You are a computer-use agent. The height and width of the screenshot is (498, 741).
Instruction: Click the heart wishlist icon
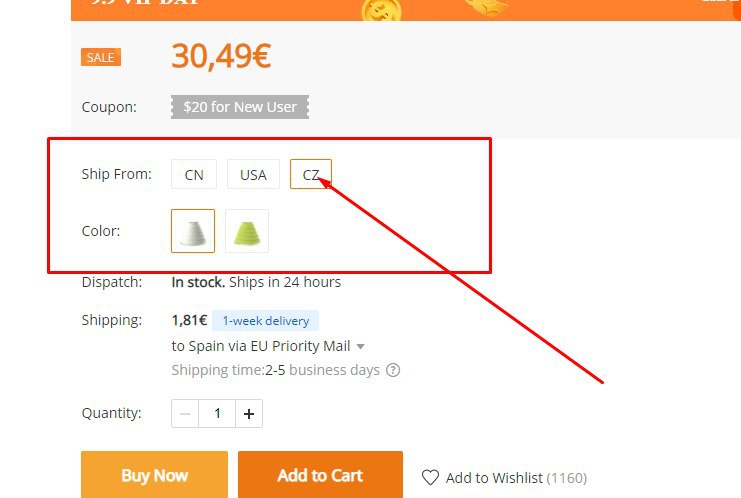point(430,478)
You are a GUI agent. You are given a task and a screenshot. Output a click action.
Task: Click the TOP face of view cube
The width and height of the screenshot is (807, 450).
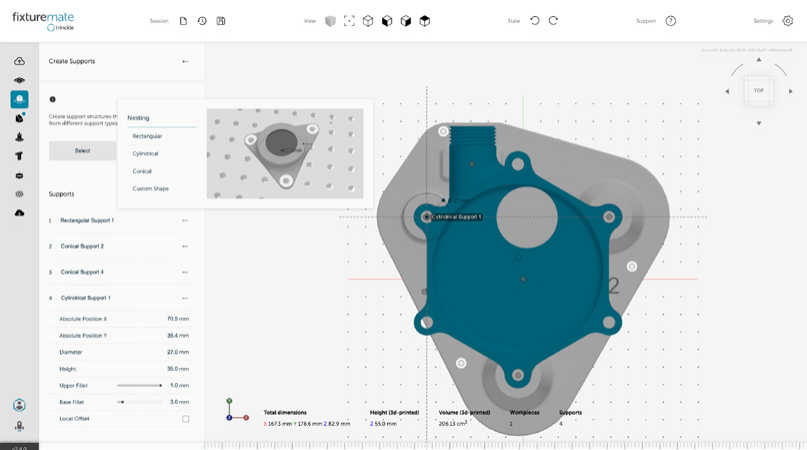pyautogui.click(x=759, y=91)
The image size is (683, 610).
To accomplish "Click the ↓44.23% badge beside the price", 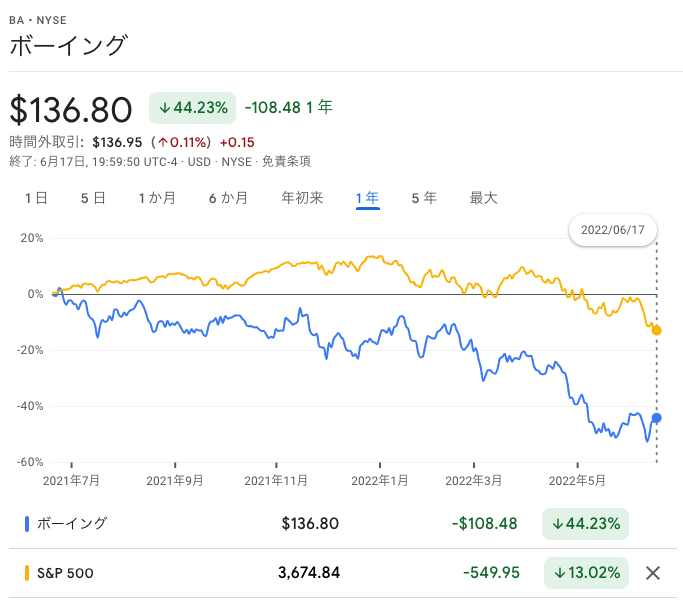I will [x=193, y=108].

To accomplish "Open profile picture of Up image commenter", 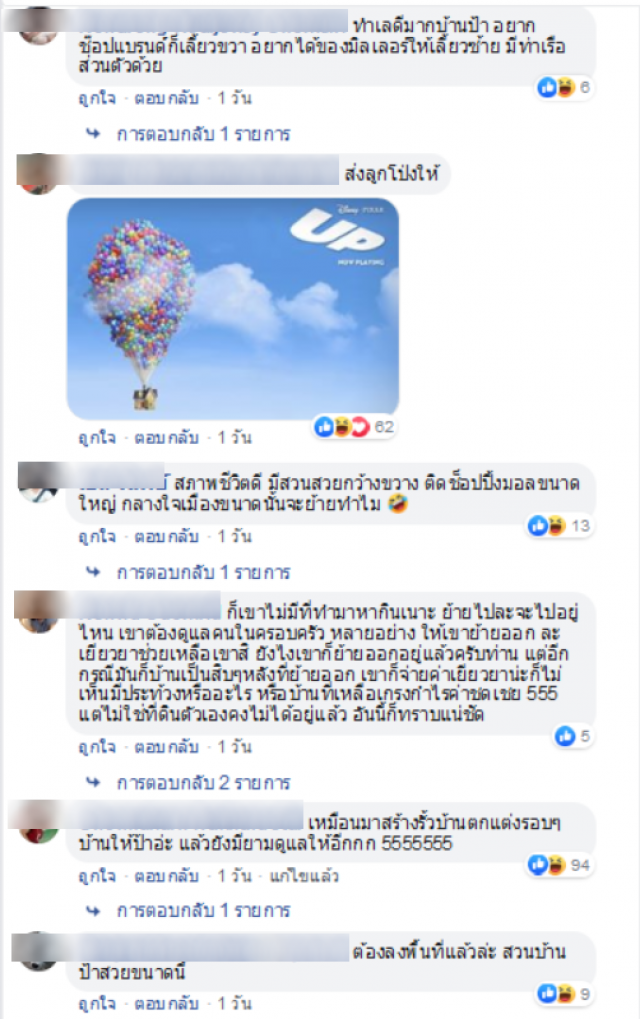I will [37, 175].
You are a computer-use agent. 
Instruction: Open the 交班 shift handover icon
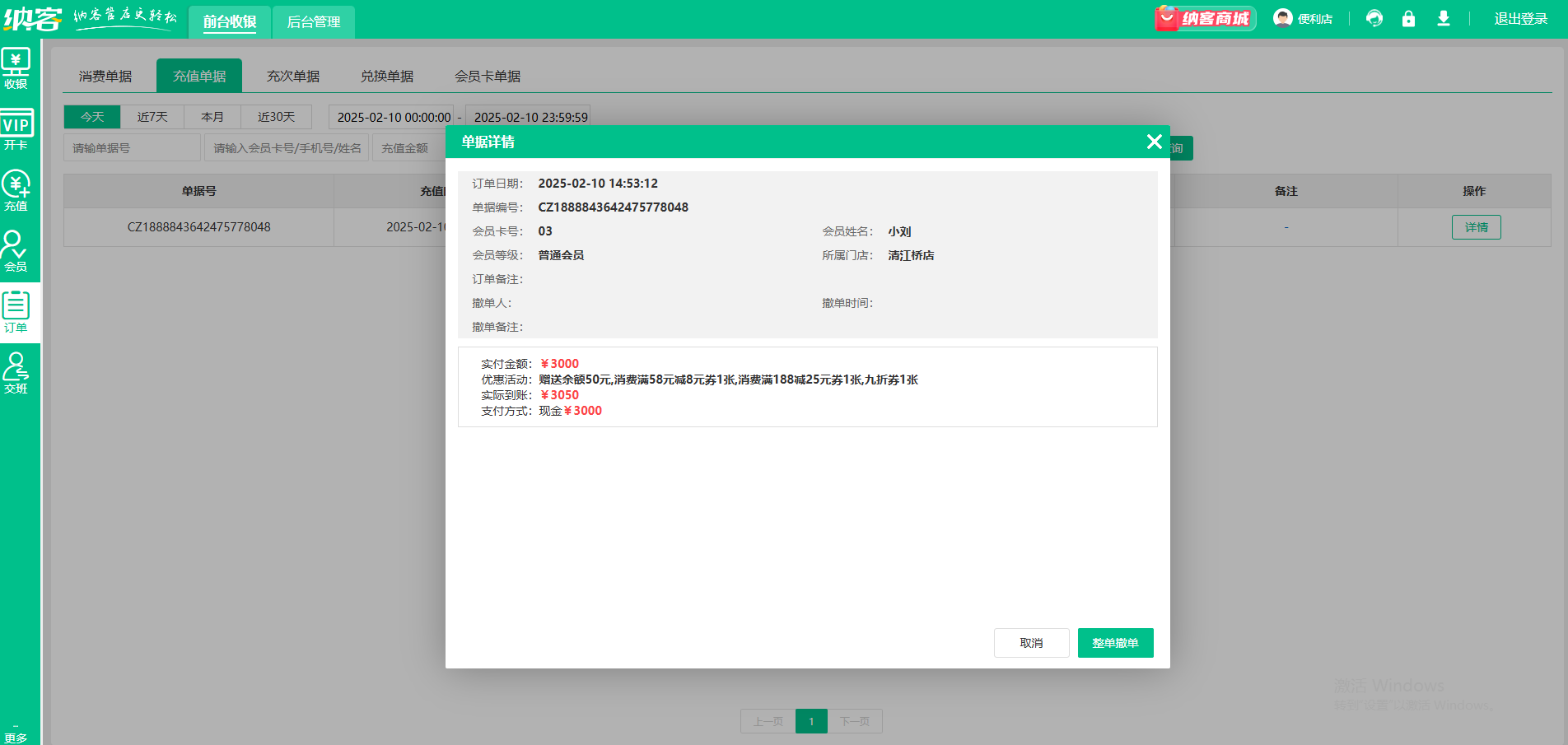(16, 373)
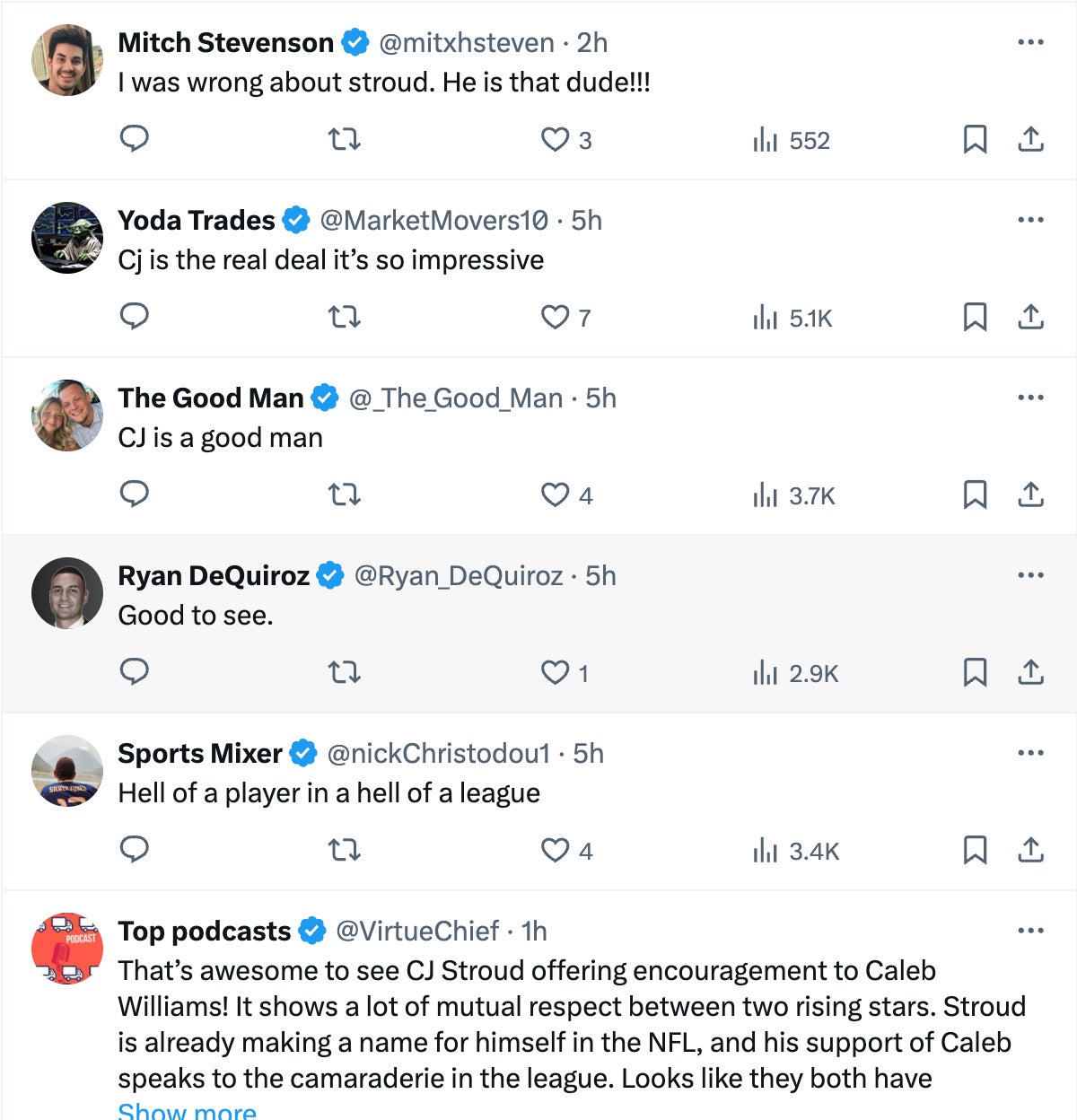Reply to The Good Man's tweet
This screenshot has height=1120, width=1077.
135,494
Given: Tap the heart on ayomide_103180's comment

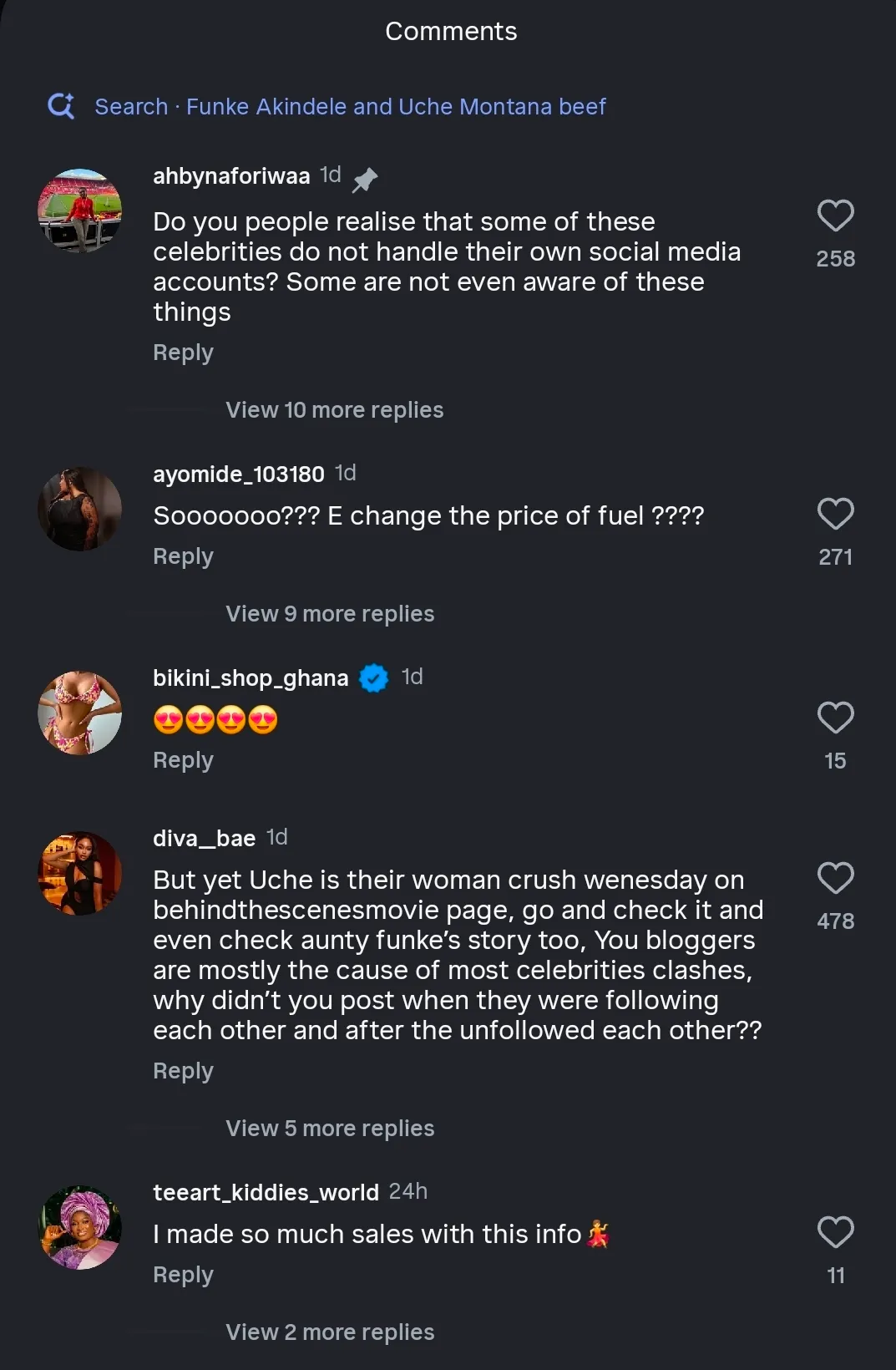Looking at the screenshot, I should click(x=835, y=514).
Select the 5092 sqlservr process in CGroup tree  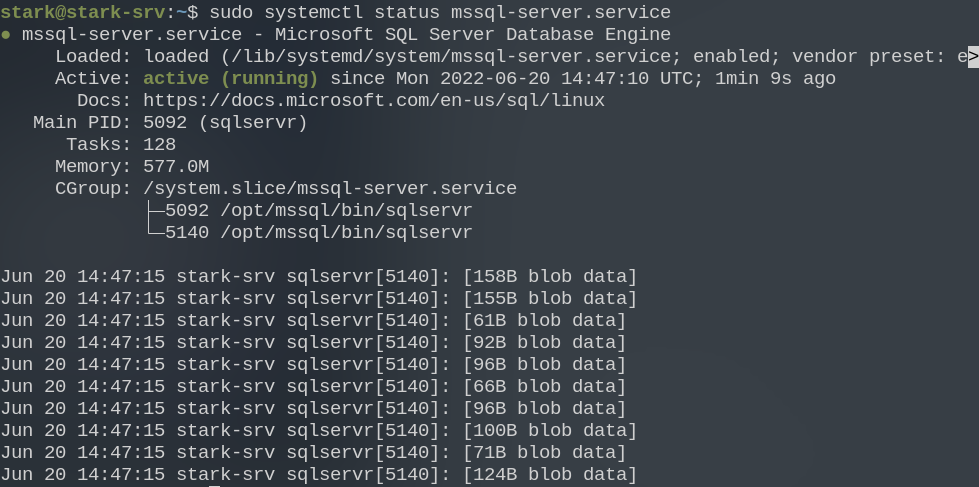coord(318,211)
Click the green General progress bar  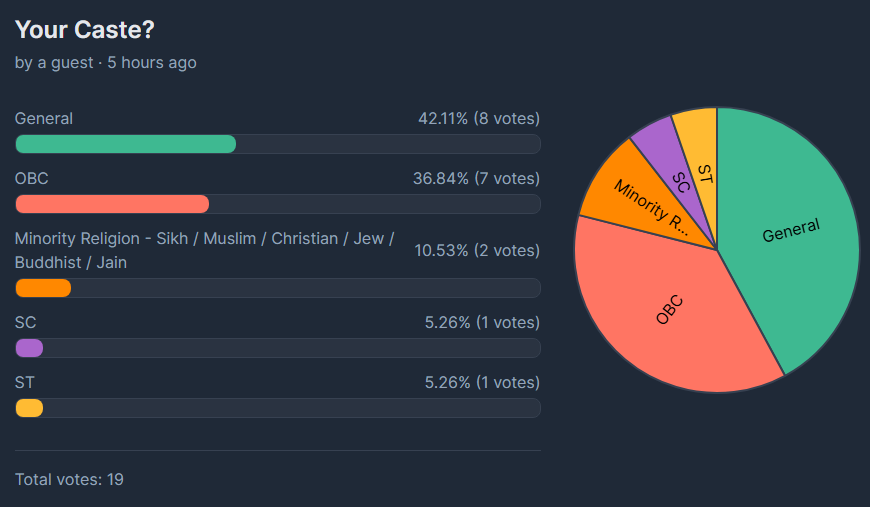coord(126,144)
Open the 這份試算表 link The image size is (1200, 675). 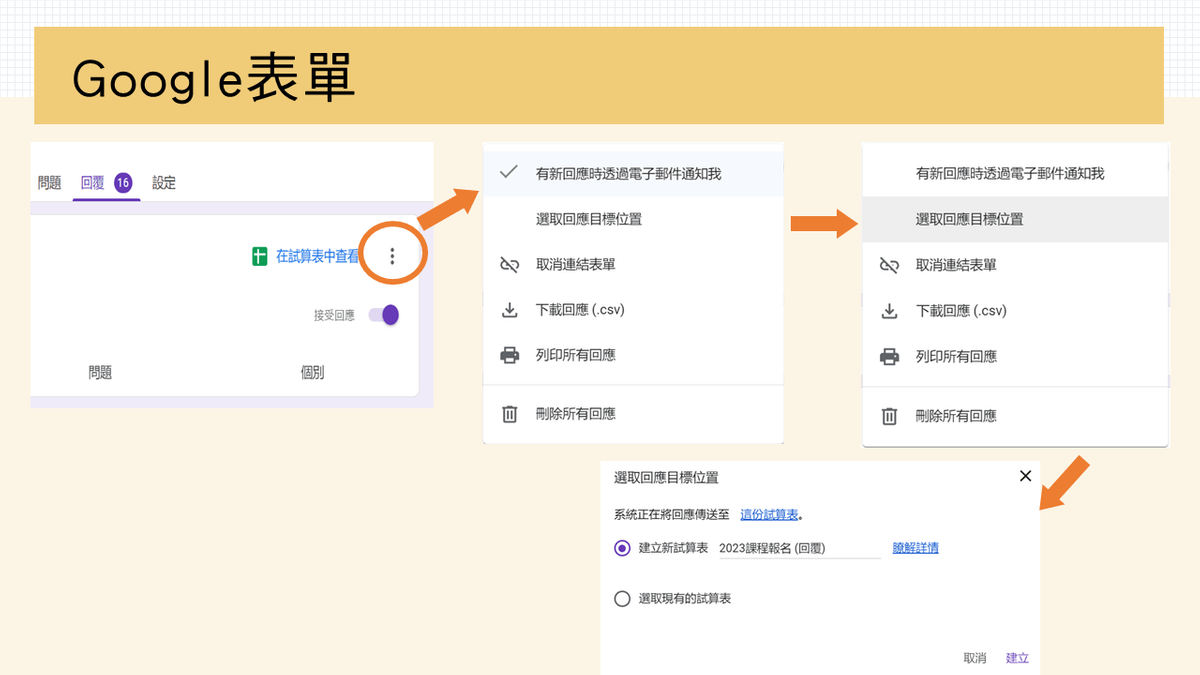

=== WHAT NEEDS TO BE DONE ===
Reproduce verbatim the opening line of the material and every line after it, up to and including the line with "Task: Click the TOP face of view cube", but no pictures.

=== TASK RESPONSE ===
You are a computer-use agent. The height and width of the screenshot is (498, 741).
Instruction: Click the heart wishlist icon
point(430,478)
You are a GUI agent. You are given a task and a screenshot. Output a click action.
Task: Click the TOP face of view cube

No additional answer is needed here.